Sensitivity has improved by over a millionfold
Mohammed suggests disease biomarker detection (an indicator of a biological state or past or present existence of a particular type of organism) is one of the most recent functions for which MS is being considered. ‘There is now a building body of work that suggests that MS can detect proteins related to a specific disease at levels matching existing biochemistry assays that use solid phase enzymes. Although the upfront costs of MS systems are higher, there is a major saving in reagent consumption,’ he points out.
‘MS is the only technology out there that can sequence and quantify peptides to any meaningful degree. In the time I have been performing mass spectrometry orientated proteomics I have observed mass spectrometers improve in every conceivable way. Importantly, sensitivity has improved by over a millionfold and speed of data acquisition has increased by over a hundredfold,’ comments Mohammed. He points out that the technology has also become more versatile, opening up new areas of research: ‘The options for the actual sequencing of peptides have increased from one CID to several, which allows a far larger range of peptide compositions to be analysed,’ he says.

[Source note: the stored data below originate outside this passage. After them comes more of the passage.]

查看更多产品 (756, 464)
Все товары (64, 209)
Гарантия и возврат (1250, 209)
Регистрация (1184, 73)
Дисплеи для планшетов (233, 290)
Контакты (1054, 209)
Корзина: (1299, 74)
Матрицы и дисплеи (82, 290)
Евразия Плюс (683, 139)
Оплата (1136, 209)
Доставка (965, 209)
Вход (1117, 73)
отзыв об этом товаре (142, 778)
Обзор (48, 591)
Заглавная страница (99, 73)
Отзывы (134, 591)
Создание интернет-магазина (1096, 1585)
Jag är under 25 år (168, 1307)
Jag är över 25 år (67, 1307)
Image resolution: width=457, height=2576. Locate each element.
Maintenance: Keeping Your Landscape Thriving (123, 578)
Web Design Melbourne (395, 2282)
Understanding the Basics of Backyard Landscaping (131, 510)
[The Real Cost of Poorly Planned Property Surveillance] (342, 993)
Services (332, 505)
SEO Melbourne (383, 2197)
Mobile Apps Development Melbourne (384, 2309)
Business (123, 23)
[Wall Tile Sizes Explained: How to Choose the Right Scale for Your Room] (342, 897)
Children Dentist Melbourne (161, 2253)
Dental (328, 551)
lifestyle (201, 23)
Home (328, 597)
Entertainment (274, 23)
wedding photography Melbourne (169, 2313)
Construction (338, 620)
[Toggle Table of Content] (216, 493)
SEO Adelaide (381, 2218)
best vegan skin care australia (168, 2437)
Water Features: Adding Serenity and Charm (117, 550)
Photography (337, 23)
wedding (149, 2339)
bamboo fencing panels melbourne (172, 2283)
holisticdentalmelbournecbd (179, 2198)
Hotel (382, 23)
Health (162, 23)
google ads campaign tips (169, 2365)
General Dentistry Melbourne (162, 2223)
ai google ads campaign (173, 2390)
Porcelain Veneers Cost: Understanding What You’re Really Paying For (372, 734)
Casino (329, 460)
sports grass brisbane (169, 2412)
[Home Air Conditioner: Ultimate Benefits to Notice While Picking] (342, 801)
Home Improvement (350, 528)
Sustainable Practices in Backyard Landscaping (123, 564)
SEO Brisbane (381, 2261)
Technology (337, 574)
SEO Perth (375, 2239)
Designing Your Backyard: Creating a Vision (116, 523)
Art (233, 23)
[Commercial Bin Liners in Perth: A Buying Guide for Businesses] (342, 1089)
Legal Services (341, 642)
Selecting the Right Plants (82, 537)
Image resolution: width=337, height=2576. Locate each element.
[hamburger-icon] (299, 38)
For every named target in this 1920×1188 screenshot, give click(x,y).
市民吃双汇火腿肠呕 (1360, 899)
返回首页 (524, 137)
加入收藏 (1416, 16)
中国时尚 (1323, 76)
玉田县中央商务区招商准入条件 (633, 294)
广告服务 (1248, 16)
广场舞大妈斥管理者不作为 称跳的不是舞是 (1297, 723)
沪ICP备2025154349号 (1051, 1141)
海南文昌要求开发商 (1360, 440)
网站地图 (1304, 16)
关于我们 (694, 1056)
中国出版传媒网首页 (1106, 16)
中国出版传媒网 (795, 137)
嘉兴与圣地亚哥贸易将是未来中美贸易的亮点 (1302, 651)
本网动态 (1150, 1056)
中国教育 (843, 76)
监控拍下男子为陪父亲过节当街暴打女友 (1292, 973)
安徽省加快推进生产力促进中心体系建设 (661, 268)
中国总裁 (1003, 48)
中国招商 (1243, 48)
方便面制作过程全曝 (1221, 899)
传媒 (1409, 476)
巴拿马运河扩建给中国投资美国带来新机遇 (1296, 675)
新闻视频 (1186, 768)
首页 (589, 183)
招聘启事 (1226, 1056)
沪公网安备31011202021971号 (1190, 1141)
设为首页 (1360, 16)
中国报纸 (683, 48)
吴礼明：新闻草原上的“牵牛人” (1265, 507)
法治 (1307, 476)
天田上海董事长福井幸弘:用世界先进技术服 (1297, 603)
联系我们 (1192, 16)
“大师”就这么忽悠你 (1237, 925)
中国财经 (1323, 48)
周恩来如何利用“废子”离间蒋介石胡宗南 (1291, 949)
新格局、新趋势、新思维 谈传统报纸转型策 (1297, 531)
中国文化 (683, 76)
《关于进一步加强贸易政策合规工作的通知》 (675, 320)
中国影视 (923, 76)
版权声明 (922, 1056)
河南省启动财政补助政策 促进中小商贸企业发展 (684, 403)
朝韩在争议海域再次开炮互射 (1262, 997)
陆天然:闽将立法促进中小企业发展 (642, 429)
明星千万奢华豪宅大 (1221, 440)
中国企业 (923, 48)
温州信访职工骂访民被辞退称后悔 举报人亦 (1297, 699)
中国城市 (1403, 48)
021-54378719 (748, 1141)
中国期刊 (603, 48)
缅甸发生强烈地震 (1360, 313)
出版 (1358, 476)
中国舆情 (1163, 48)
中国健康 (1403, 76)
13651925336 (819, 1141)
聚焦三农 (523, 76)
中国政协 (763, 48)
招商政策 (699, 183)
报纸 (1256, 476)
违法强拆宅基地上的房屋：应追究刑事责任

Nevertheless, Mohammed considers that MS tools could still improve in terms of robustness, cleaner software and better instrument control. Technically, new challenges are still emerging. ‘Improvements in sensitivity are always welcome but the main stumbling blocks to comprehensive sample analysis are now a combination of speed and dynamic range,’ he says.
‘Developments in sample ionisation and the subsequent ion manipulation are required. Much work is still needed although current generation systems now provide an exquisite level of performance that provide deep insights into proteomes,’ says Mohammed.